RECORD SET section start

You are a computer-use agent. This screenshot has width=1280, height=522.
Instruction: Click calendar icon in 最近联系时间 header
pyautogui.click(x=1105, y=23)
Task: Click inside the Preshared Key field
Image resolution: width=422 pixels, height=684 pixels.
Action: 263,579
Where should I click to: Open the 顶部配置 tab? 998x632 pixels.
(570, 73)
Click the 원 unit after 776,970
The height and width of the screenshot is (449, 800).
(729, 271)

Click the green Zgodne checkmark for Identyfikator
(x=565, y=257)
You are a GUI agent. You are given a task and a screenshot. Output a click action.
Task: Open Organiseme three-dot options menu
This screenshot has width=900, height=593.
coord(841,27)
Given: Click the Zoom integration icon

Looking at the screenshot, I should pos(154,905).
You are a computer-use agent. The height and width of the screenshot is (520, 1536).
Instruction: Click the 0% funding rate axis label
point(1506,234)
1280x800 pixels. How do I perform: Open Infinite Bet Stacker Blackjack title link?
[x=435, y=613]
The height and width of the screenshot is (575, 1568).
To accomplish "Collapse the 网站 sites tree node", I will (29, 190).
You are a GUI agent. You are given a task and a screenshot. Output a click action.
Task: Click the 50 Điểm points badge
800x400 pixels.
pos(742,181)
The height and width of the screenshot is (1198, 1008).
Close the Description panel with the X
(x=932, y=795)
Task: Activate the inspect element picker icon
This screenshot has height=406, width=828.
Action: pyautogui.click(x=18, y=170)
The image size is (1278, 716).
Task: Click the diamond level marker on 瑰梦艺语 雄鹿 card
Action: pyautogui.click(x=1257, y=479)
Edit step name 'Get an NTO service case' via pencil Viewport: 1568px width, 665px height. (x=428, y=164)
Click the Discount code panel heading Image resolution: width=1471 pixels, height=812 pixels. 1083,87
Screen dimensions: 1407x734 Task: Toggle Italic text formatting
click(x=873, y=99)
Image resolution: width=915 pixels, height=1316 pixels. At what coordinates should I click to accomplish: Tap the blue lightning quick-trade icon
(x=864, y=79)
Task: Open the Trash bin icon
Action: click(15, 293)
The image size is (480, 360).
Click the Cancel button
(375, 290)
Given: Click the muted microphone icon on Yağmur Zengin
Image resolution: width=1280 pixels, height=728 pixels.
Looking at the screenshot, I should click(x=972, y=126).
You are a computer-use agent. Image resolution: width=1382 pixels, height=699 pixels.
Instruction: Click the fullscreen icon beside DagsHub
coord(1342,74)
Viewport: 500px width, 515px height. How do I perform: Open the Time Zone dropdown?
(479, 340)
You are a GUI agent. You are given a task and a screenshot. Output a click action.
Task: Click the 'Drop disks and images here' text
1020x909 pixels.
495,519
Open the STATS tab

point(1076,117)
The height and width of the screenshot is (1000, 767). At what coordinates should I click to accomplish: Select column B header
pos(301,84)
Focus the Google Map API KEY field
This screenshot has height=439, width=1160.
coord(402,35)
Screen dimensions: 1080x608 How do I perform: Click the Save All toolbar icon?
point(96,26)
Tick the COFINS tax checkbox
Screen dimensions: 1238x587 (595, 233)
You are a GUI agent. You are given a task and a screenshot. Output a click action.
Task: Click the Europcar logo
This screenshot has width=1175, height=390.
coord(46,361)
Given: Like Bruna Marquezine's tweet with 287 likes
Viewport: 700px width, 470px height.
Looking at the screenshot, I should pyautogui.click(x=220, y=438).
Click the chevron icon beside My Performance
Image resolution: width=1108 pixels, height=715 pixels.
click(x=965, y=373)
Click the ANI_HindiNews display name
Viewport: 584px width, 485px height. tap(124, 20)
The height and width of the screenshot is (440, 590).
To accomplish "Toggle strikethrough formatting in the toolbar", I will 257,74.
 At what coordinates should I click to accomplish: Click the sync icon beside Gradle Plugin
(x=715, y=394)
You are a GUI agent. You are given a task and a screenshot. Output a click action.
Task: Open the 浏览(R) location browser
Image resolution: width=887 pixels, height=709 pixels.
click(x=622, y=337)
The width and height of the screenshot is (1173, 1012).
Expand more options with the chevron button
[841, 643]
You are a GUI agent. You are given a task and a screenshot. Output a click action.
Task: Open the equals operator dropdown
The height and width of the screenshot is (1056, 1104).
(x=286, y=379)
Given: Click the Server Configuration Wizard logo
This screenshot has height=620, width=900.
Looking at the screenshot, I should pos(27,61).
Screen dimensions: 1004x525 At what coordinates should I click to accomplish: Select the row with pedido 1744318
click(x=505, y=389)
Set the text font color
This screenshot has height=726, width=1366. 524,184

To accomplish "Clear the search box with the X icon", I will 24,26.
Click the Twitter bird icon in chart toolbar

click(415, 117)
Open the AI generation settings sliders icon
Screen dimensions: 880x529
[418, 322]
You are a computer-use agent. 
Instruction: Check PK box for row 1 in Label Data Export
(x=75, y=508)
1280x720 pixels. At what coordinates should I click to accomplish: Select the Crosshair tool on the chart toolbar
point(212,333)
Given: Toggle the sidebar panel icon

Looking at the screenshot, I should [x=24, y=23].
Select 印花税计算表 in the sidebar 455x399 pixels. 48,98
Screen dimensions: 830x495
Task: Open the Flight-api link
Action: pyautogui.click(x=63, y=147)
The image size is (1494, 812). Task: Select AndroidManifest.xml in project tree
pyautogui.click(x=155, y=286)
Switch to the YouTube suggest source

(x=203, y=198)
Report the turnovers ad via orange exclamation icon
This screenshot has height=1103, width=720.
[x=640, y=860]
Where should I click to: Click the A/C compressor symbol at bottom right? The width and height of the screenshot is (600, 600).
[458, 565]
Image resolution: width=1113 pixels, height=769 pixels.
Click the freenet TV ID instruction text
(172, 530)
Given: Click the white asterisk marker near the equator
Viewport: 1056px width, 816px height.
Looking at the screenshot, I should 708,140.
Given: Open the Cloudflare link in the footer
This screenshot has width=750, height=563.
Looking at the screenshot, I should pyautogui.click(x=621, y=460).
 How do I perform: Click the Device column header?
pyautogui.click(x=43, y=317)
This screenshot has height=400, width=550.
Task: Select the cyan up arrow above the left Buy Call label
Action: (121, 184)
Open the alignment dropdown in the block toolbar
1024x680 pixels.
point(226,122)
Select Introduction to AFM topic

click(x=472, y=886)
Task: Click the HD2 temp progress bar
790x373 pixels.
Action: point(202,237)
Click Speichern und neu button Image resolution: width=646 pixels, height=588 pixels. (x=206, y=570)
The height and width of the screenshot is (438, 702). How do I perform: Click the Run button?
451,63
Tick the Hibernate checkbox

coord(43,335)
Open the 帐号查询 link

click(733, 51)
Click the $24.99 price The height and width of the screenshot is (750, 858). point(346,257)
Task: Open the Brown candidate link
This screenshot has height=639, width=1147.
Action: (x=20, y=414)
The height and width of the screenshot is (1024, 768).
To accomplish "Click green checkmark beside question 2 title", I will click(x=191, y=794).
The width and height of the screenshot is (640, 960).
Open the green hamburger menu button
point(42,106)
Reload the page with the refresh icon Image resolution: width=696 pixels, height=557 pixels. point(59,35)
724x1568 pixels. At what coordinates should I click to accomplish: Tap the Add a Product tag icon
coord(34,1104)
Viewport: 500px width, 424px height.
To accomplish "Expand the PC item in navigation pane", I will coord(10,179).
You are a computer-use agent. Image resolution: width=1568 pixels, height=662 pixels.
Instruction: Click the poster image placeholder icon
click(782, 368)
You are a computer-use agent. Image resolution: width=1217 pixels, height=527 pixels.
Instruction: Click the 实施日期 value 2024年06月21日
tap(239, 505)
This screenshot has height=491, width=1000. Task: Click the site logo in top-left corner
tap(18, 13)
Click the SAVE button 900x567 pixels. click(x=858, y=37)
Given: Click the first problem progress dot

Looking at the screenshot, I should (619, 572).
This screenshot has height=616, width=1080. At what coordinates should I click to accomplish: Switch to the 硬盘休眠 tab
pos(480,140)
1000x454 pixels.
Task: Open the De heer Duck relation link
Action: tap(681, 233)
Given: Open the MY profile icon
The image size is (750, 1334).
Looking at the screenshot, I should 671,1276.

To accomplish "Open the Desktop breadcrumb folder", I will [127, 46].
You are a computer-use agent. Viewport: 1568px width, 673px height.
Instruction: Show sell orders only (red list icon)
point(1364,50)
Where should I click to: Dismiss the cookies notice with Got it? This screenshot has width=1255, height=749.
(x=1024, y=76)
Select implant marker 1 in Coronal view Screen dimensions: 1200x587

RECORD SET section end

__ABOUT THIS EXERCISE__: Transcribe, exactly and without additions, the lines of the records above, beginning with the line that contains "Close the Description panel with the X" and ending with the line that contains "Focus the Google Map API KEY field", both included.

__SOLUTION BELOW__:
Close the Description panel with the X
(x=932, y=795)
Task: Activate the inspect element picker icon
This screenshot has height=406, width=828.
Action: pyautogui.click(x=18, y=170)
The image size is (1278, 716).
Task: Click the diamond level marker on 瑰梦艺语 雄鹿 card
Action: pyautogui.click(x=1257, y=479)
Edit step name 'Get an NTO service case' via pencil Viewport: 1568px width, 665px height. (x=428, y=164)
Click the Discount code panel heading Image resolution: width=1471 pixels, height=812 pixels. 1083,87
Screen dimensions: 1407x734 Task: Toggle Italic text formatting
click(x=873, y=99)
Image resolution: width=915 pixels, height=1316 pixels. At what coordinates should I click to accomplish: Tap the blue lightning quick-trade icon
(x=864, y=79)
Task: Open the Trash bin icon
Action: click(15, 293)
The image size is (480, 360).
Click the Cancel button
(375, 290)
Given: Click the muted microphone icon on Yağmur Zengin
Image resolution: width=1280 pixels, height=728 pixels.
Looking at the screenshot, I should click(x=972, y=126).
You are a computer-use agent. Image resolution: width=1382 pixels, height=699 pixels.
Instruction: Click the fullscreen icon beside DagsHub
coord(1342,74)
Viewport: 500px width, 515px height. How do I perform: Open the Time Zone dropdown?
(479, 340)
You are a GUI agent. You are given a task and a screenshot. Output a click action.
Task: Click the 'Drop disks and images here' text
1020x909 pixels.
495,519
Open the STATS tab

point(1076,117)
The height and width of the screenshot is (1000, 767). At what coordinates should I click to accomplish: Select column B header
pos(301,84)
Focus the Google Map API KEY field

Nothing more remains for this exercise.